Zum Abschied umarmen meine Eltern mich nicht, was mir nur Recht ist. Stattdessen gehen sie Händchen haltend aus diesem Gebäude raus. Sie spenden sich den Trost, den sie beide gerade brauchen und lassen mich erneut zurück. Es kann doch keiner behaupten, dass meine Eltern nie etwas geahnt haben. Sie haben so reagiert, als ob es eine vollkommene Überraschung für sie gewesen wäre, aber das war es nicht. Sie haben immer nur weggesehen, als mein Körper grün und blau geschlagen wurde. Zu hundert Prozent hat meine Mutter zumindest zwei Mal meinen geschundenen Körper gesehen, aber sie hat mich niemals darauf angesprochen. Ich war nicht die einzige, die zu feige dafür war, jemals das Mobbing zu äußern.
"Was denkst du?", fragt Doktor Schäfer mich. 

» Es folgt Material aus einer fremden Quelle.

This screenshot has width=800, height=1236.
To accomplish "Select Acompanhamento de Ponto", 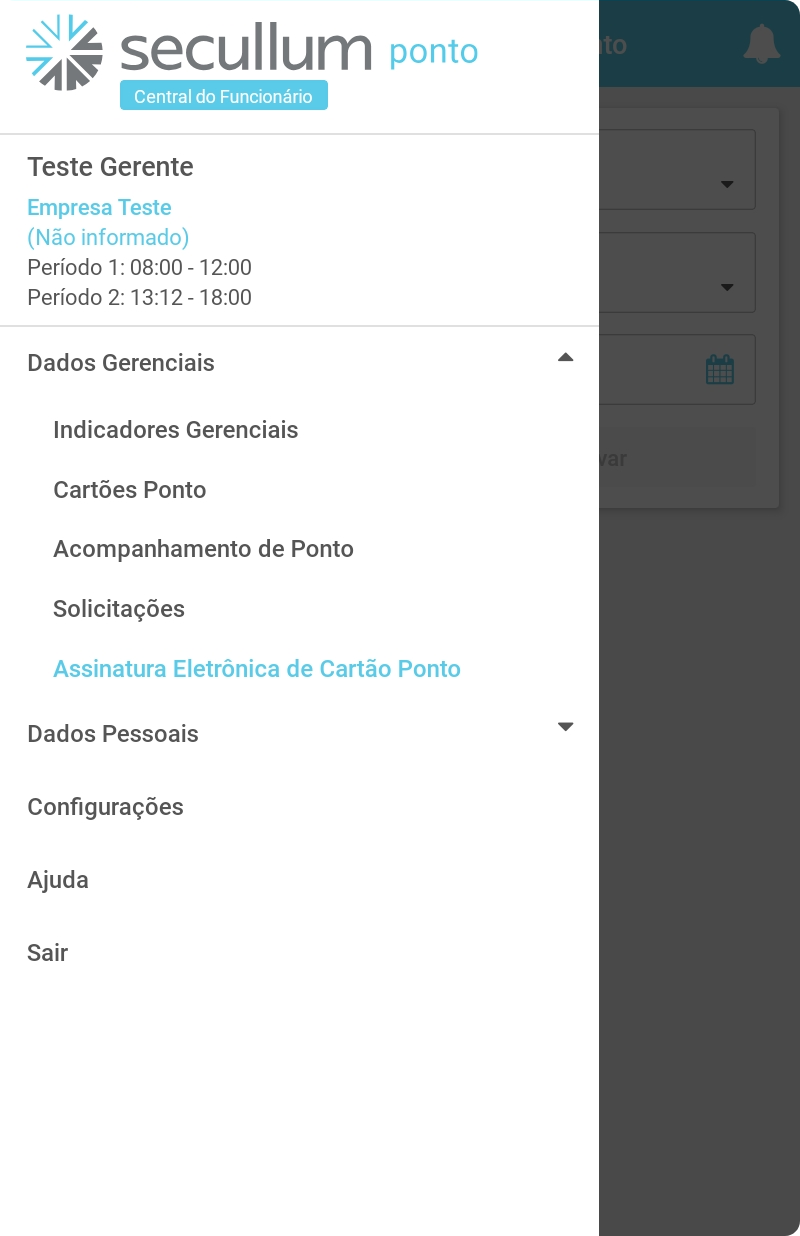I will point(203,549).
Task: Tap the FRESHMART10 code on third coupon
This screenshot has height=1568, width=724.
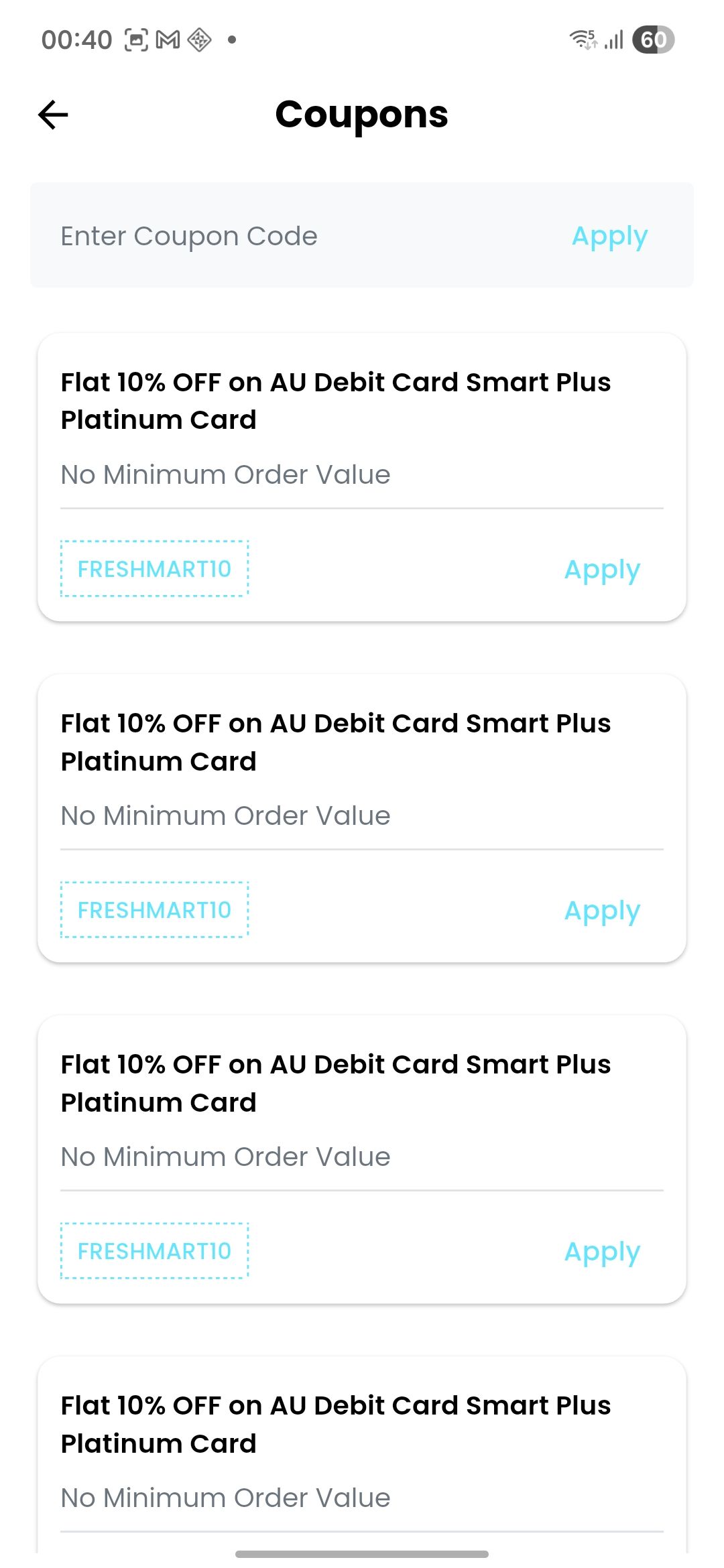Action: [x=155, y=1251]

"Sie wussten es", gebe ich zu. Es gibt jetzt keinen Grund mehr, ihm solche banalen Dinge zu verschweigen. "Dafür hatte ich zu oft Verletzungen. Sie hatten kein Recht dazu, so auszurasten."
"Vielleicht haben sie es geahnt", stimmt mir nun auch Doktor Schäfer nachdenklich zu. "Sonst hätten sie nicht so darauf beharrt, dass sie nichts geahnt hätten. Aber sie wissen, dass sie falsch reagiert haben, wir haben das besprochen. Wie fühlst du dich bei der Sache?" Einen Moment brauche ich, um wirklich über meine Gefühle klar zu werden. 

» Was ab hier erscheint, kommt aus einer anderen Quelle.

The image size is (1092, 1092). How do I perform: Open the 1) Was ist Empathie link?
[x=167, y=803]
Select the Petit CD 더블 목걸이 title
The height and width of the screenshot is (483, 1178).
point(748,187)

"Ich glaube, ich bin erleichtert", sage ich verwirrt. Doktor Schäfer schaut einfach nur abwartend, weswegen ich weiterrede: "Sie können sich nicht vorstellen, was für ein schlechtes Gewissen ich die ganze Zeit hatte."
"Weil du gelogen hast?"
"Ja. Es tut mir so leid, dass ich Sie angelogen habe. Es tut mir wirklich sehr leid." Am Liebsten würde ich diese Entschuldigung immer und immer wieder wiederholen, bis mir irgendwann die Menschen verzeihen, denen ich damit Unrecht angetan habe.
"Du musst dich nicht entschuldigen", sagt Doktor Schäfer lächelnd.
Diese Worten verfehlen ihre beruhigende Wirkung auf mich komplett. Ich hasse es, hier für nichts verantwortlich gemacht zu werden. Es ist doch normal, dass man für die Dinge gerade stehen muss, die man verbrochen hat und ich möchte nicht der unzurechnungsfähige Psycho sein, der für nichts verantwortlich gemacht werden kann.
"Okay", antworte ich einfach und lächle mehr oder weniger glaubwürdig zurück.
"Ich glaube, das war heute genug für dich. Willst du noch über etwas reden?" Ich schüttle den Kopf. Es ist heute schon zu viel gesagt worden und ich muss das Gesprochene erstmal verarbeiten. 
"Es wird alles gut, in Ordnung?" Ihm scheint es wichtig zu sein, dass ich diesen Umstand glaube.
"Ja. Es wird alles gut", wiederhole ich, ohne es zu glauben. Warum sollte jetzt alles gut werden? Ich werde nur immer weiter reden müssen und am Ende wissen die Psychologen über mein ganzes Leben Bescheid und dann werde ich trotzdem irgendwann wieder zur Schule müssen.
"Wir sehen uns morgen, wenn heute nichts mehr ist."
"Bis morgen", stimme ich zu und fahre in mein Zimmer.